Not before time the police seem to have altered their modus operandi in promoting road safety by taking the emphasis off speed and drink-driving.
In a 24-hour, 84-checkpoint police road safety blitz in central Auckland on Wednesday police teams issued more than 640 fines to motorists in central Auckland.
They included 103 for speeding, 63 for not wearing seatbelts, 85 for running red lights or not stopping at intersections, 177 for licence breaches, 72 for using mobile phones and six drink-drivers. And eighteen vehicles were impounded.
As well, according to a New Zealand Herald report, one driver was over the legal alcohol limit, and 34 were just under it.
A large police presence across the Auckland central region throughout the day and late into the night stopped cars at busy intersections in both residential and commercial areas of the city.
Now that's a big improvement surely on the "booze bus" system that has been the emphasis for yonks.
It is no doubt just one result of the continuing controversy which has arisen since the holiday road toll came in an 17 - more than double the previous year's tally; and the 2014 annual toll at 297 deaths, up 43 on 2013.
Most of the argument has been over the police move to eliminate the 4km/h holiday speed tolerance to zero. And as far as I'm concerned this is a dangerous thing to do.
Because I believe that the biggest cause of road accidents, fatal or otherwise (next to stupidity, of course), is inattention. Setting the speed limit at an exact figure surely encourages drivers to constantly glance at the speedometer, and at 100km/h taking one's eyes off the road for even a split second is highly dangerous.
Not all cars are fitted with speed warning beepers and I suspect that most of those in Japanese imports have been turned off.
The same goes for tuning a radio, eating and/or drinking, admonishing children or arguing with passengers - and any number of other distractions, all of which can kill.
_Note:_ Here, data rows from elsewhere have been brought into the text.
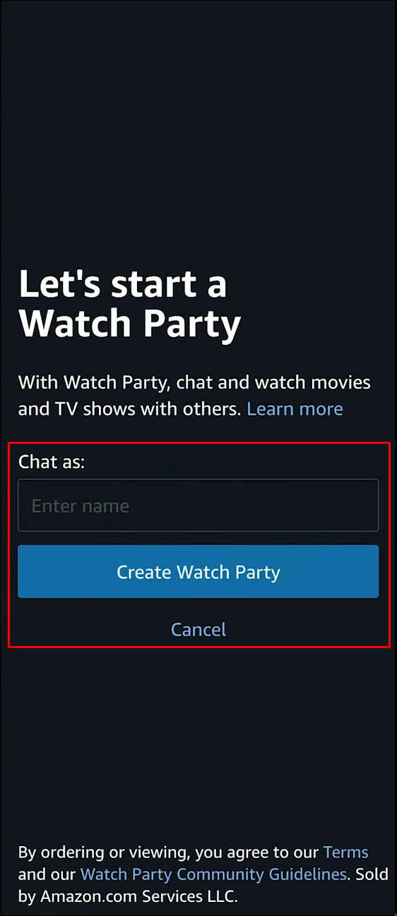Start the party via the blue button

tap(199, 572)
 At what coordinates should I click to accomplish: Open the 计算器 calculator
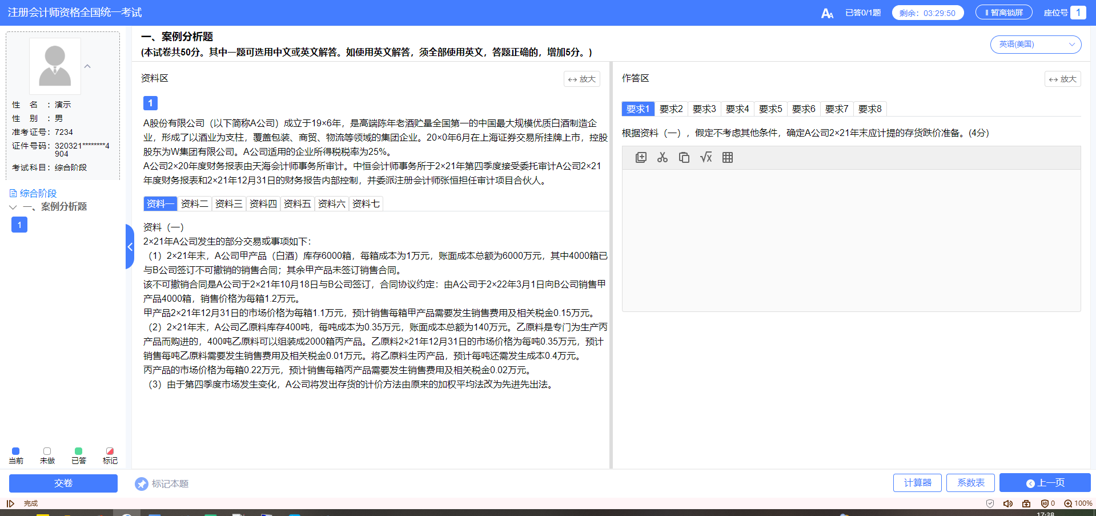pos(917,482)
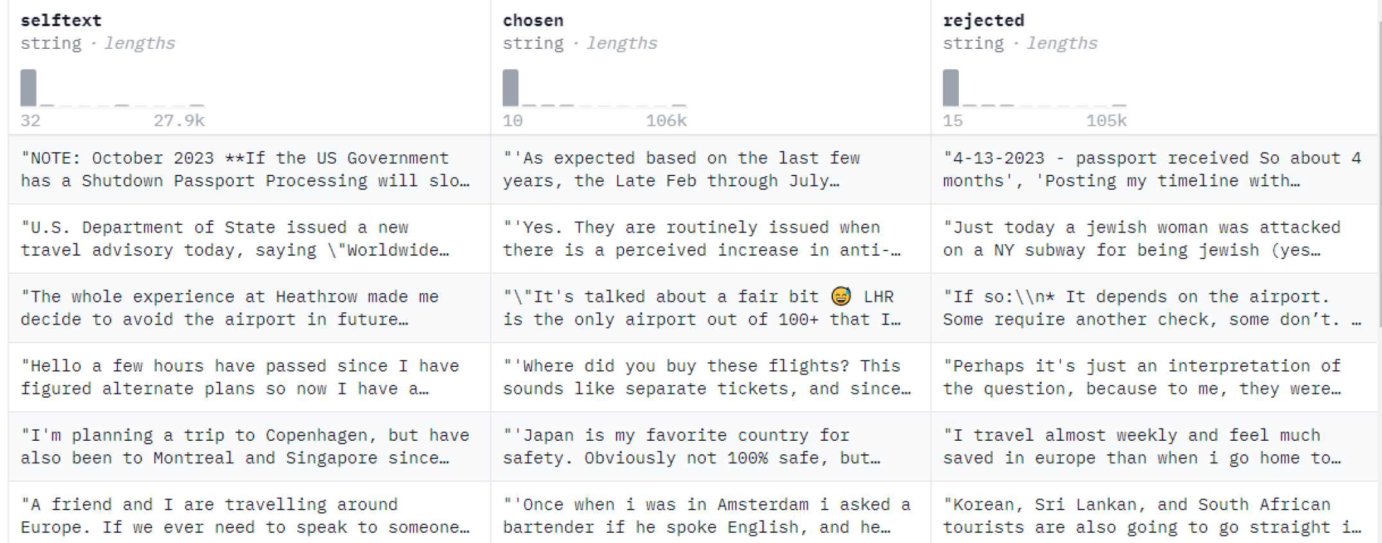The image size is (1382, 543).
Task: Open the "Just today a jewish woman" cell
Action: coord(1152,239)
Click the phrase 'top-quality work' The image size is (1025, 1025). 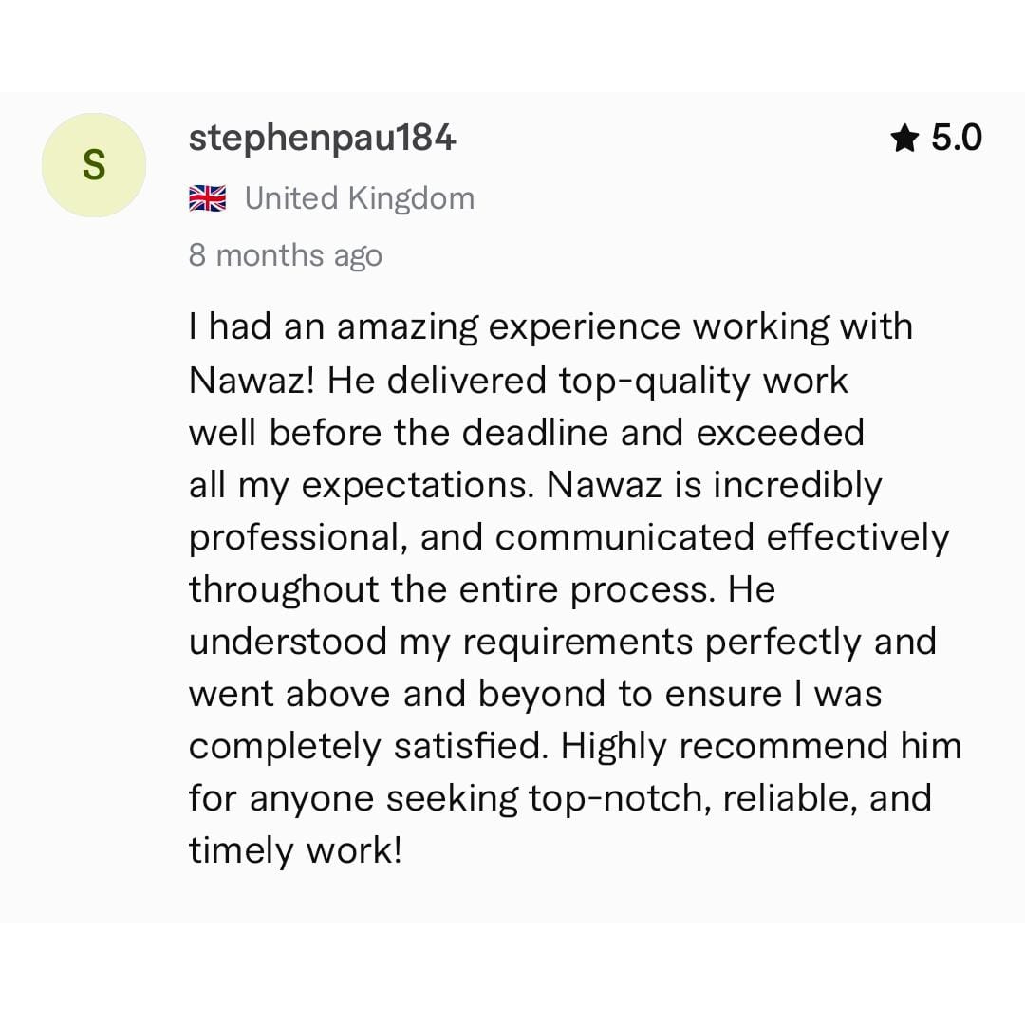(703, 382)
As for stupidity, we read almost every day in the press about drivers and passengers who do idiotic things, one of the latest of which was to allow a small child to sit on the roof of a moving car with his legs dangling down through the sunroof.
But back to the road toll. I believe we have reached an absolute minimum of road deaths each year - between 200 and 300 - and we will never see it any lower.
When you set the road toll against the billions of kilometres travelled each year by every form of road transport, much of them on substandard roads, and driven by hundreds of thousands of drivers of varying competence, last year's road toll comes out as an infinitesimal - indeed immeasurable - fraction of a per cent of vehicle/kilometres.
But that is no reason to let up on the education campaigns undertaken each year by the police and Land Transport Authority and the close attention to driving offences paid by the police.
Because they do work. In the 1980s road deaths numbered between 766 and 599; in the 1990s that dropped to between 729 and 501; in the first decade of this century it came down to between 462 and 384; and in the first four years of this decade to between 375 and 208.
As the figures show, altering public perceptions takes a long time and it seems it has happened to road safety slowly but surely over the past 35 years.
However, I very much doubt that the road toll will get much lower, no matter how much time, imagination and energy are put into road safety campaigns.
The stupid and mindless with always be with us. They are the ones who remain victims of the deep-seated human psychological deception which tells them: "I'm different" and "It can't happen to me".